_Your goal_. Go through the listing below and repeat it exactly, dropping the pictures.

_Material supplied_.
►
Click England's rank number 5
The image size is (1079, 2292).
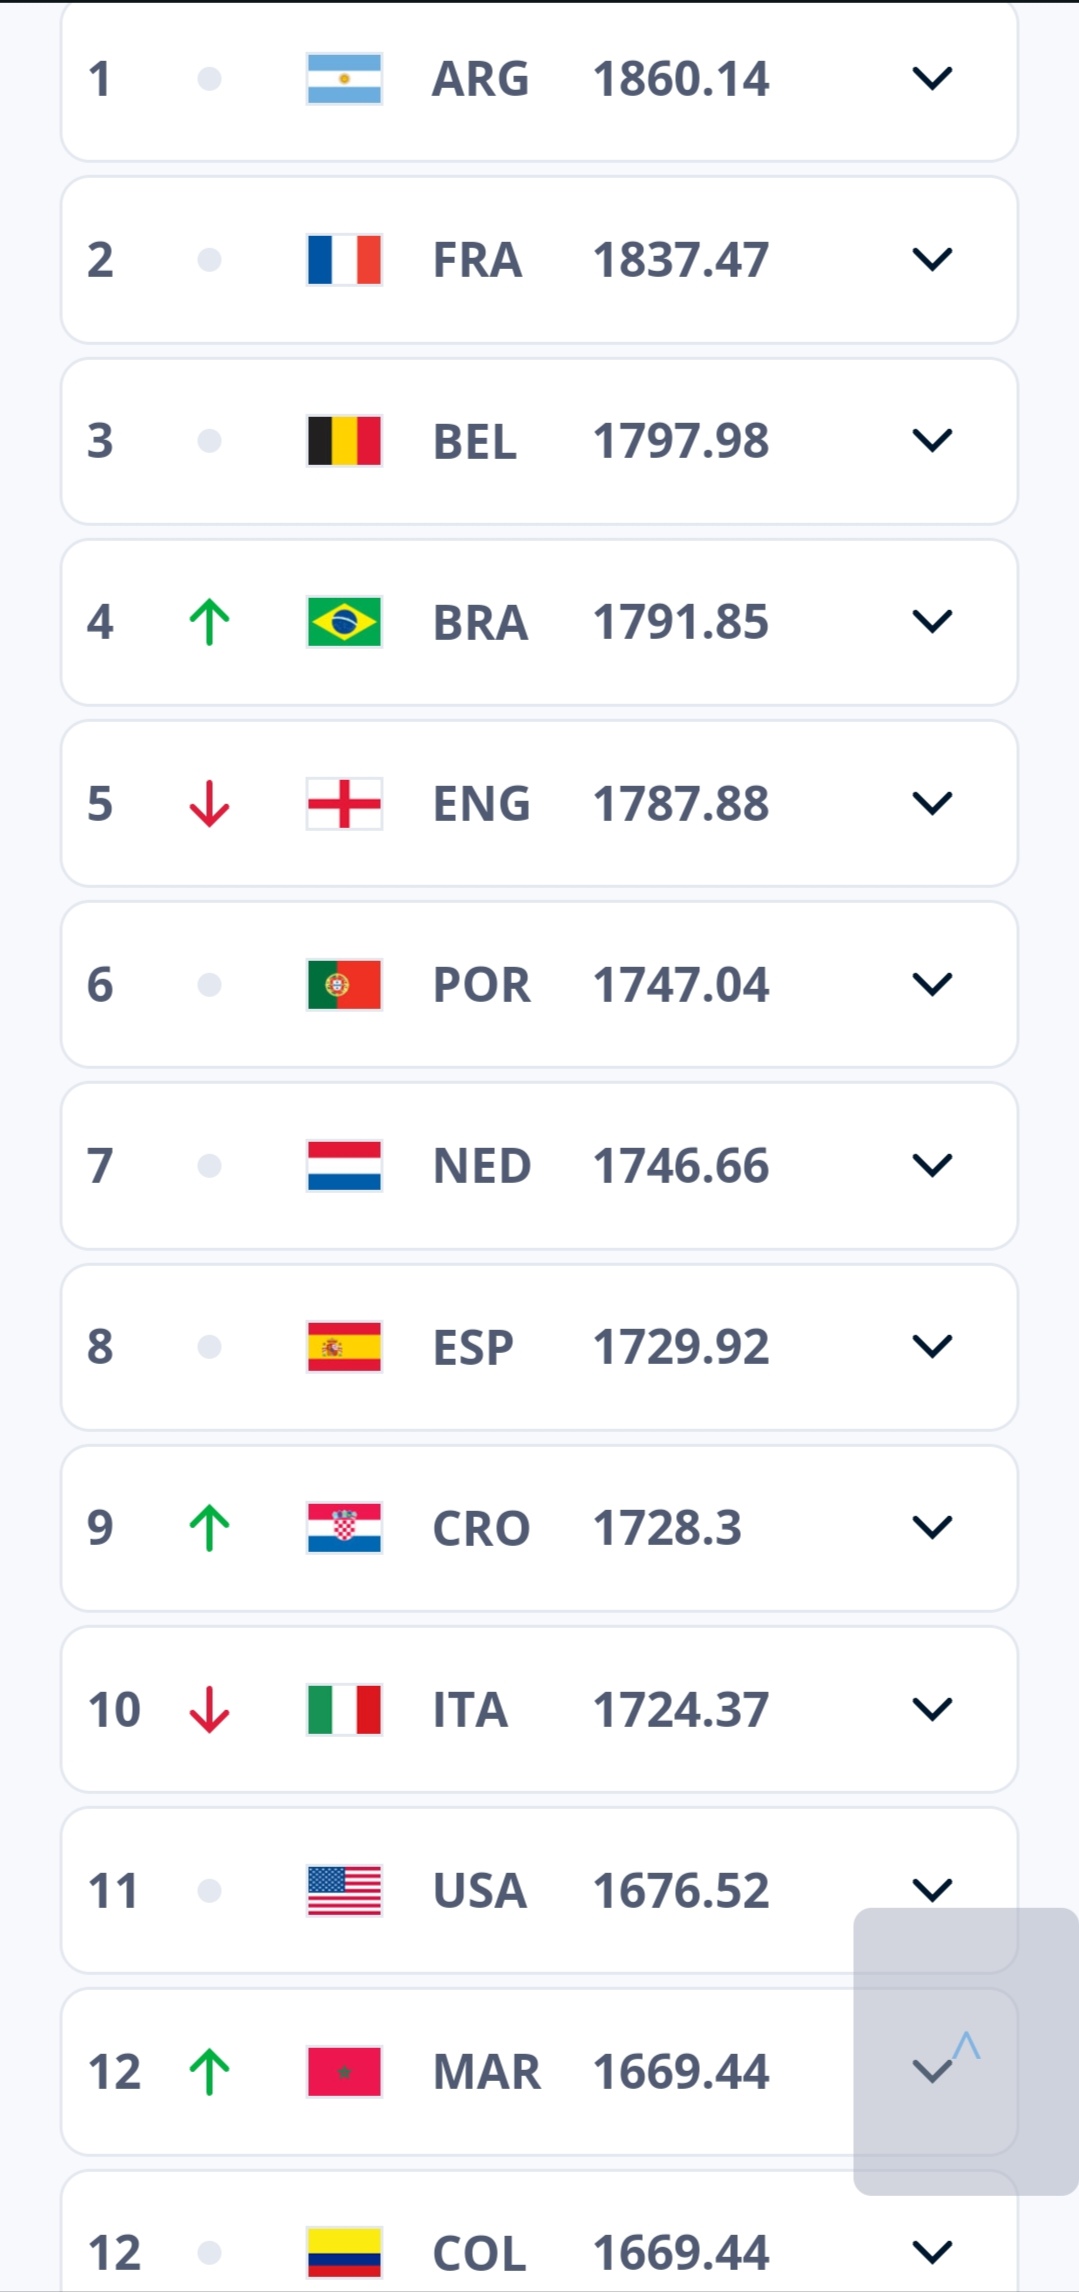pyautogui.click(x=100, y=803)
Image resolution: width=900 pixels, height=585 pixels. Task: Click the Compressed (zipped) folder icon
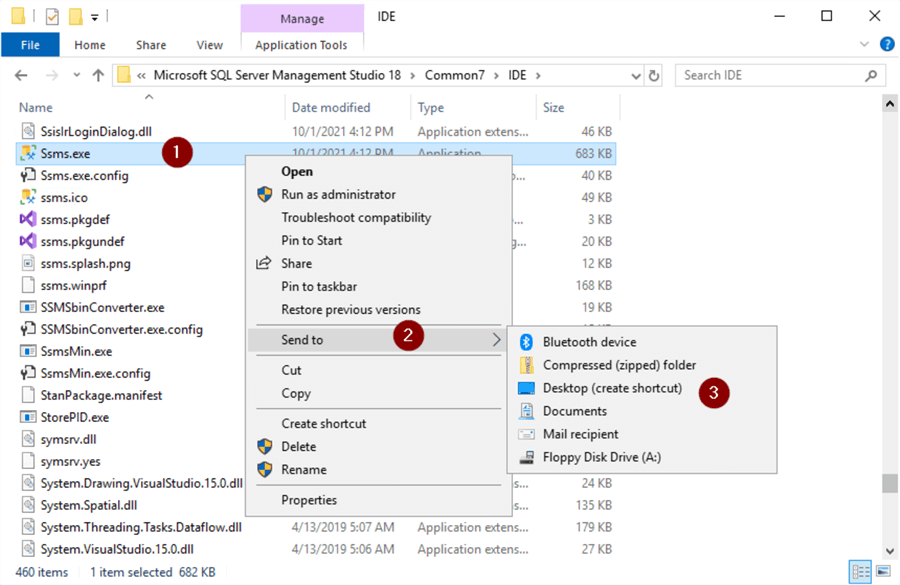tap(526, 365)
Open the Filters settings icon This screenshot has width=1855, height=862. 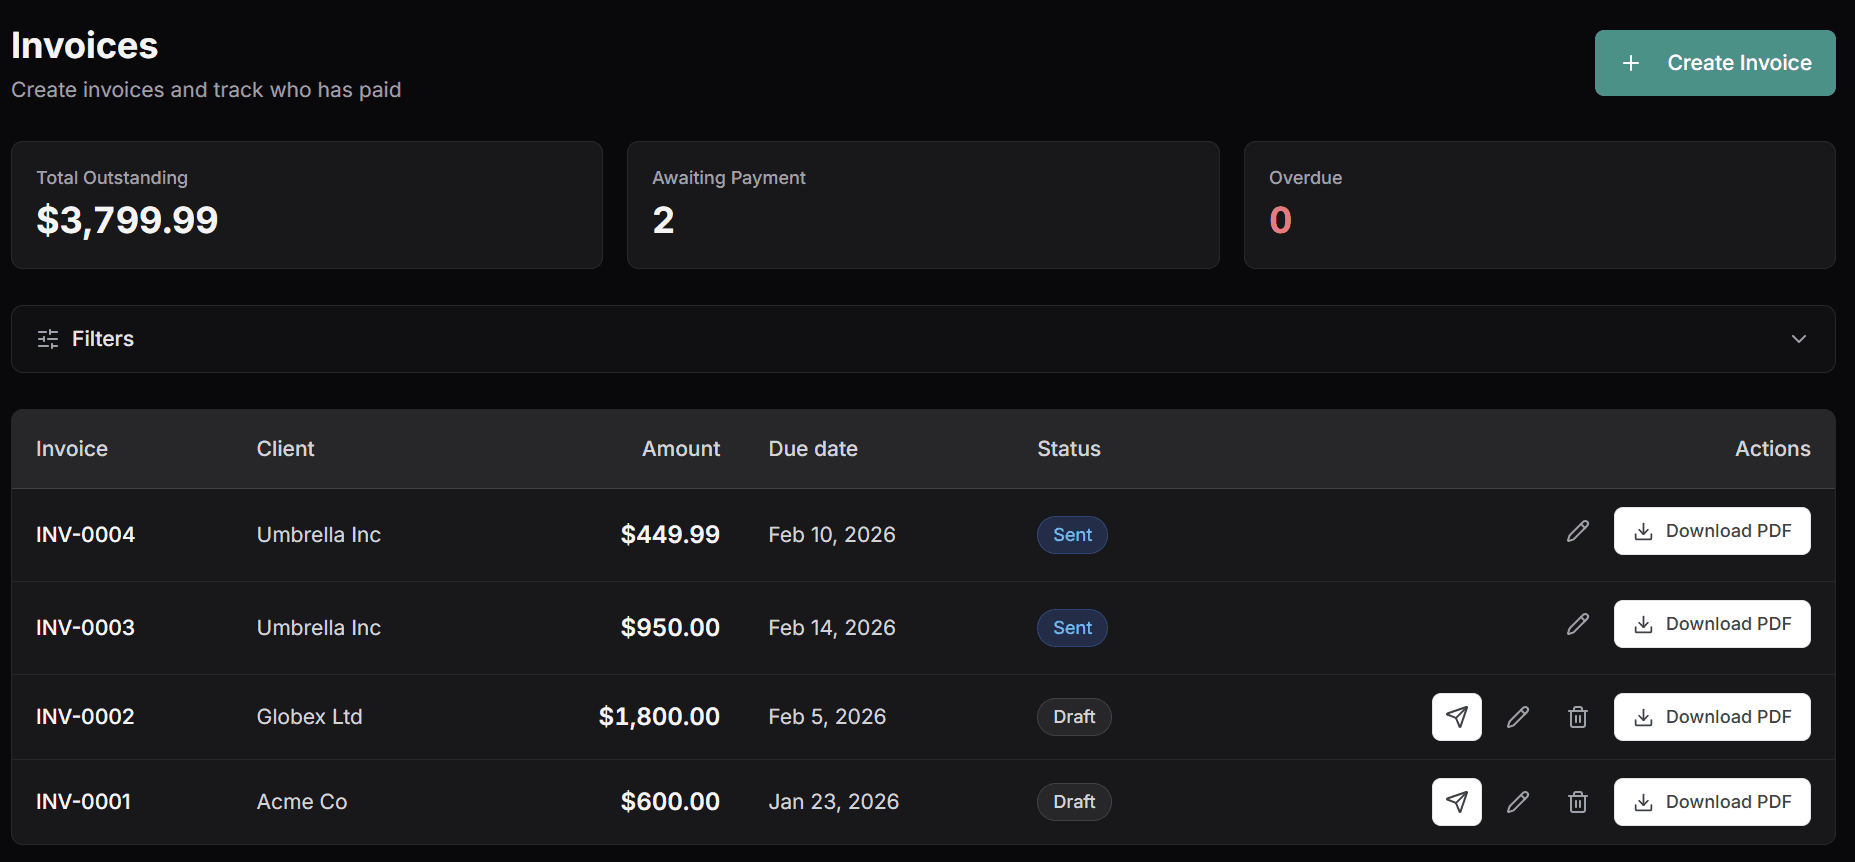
◄
_The completed task_.
Click England's rank number 5
The image size is (1079, 2292).
pyautogui.click(x=100, y=803)
Image resolution: width=900 pixels, height=585 pixels. Task: Click the Compressed (zipped) folder icon
tap(526, 365)
Open the Filters settings icon This screenshot has width=1855, height=862. 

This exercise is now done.